§ **Dataset extract**
○ ○ ○ ○ ○

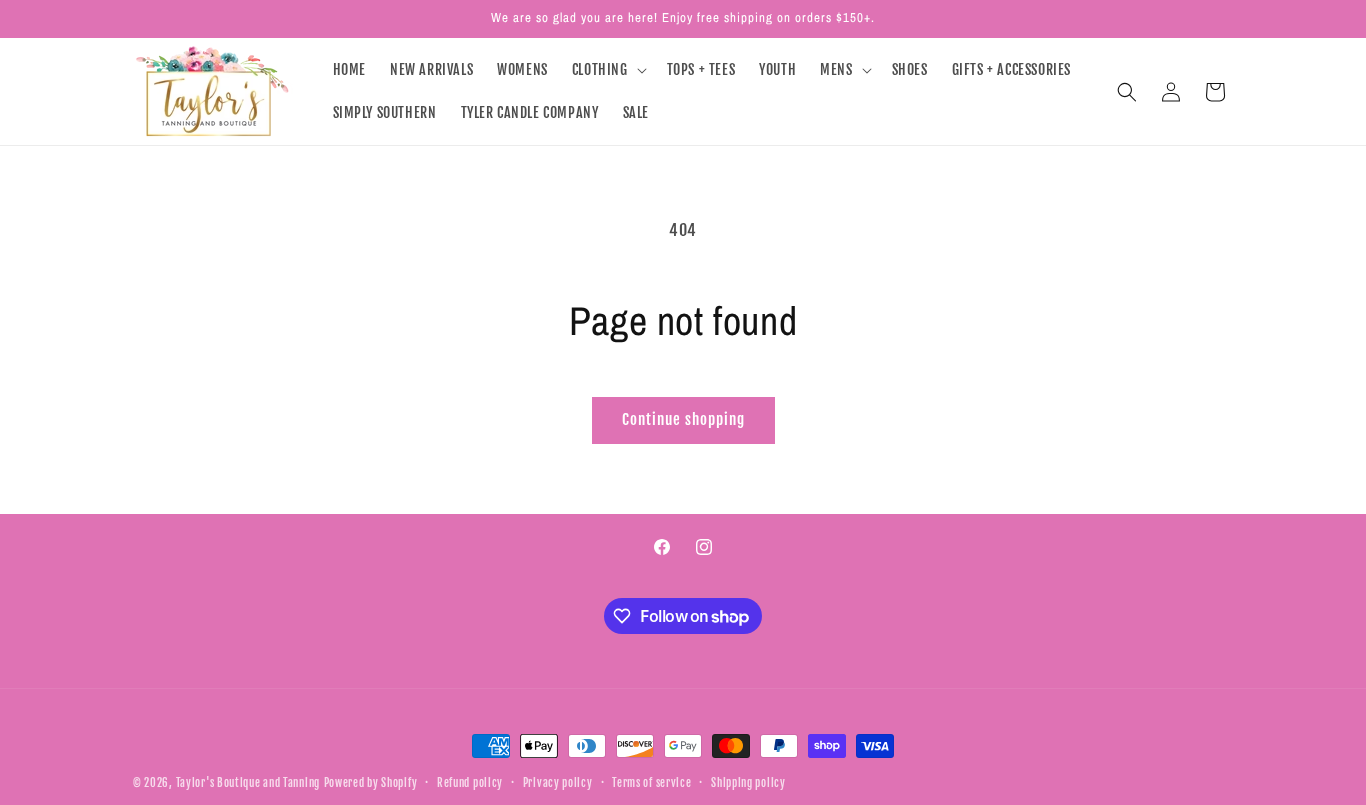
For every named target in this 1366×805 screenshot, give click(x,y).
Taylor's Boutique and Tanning (248, 783)
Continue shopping (683, 419)
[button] (607, 70)
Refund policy (470, 783)
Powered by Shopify (371, 783)
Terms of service (651, 783)
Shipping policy (748, 783)
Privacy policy (558, 783)
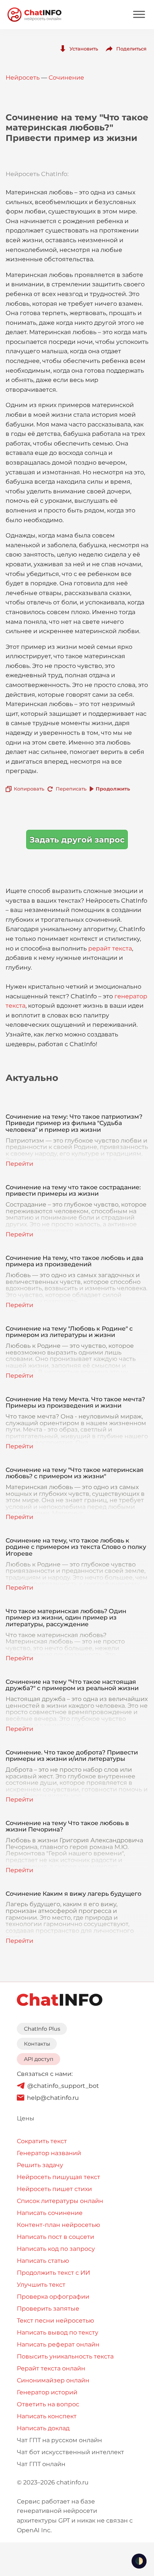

○ ○ ○ ○ ○

§ **Work required**
Restate word for word the lines starting at the one that contains "Refund policy (470, 783)" and ending at the last line of the data. Skip every picture.

§ **Answer space**
Refund policy (470, 783)
Powered by Shopify (371, 783)
Terms of service (651, 783)
Shipping policy (748, 783)
Privacy policy (558, 783)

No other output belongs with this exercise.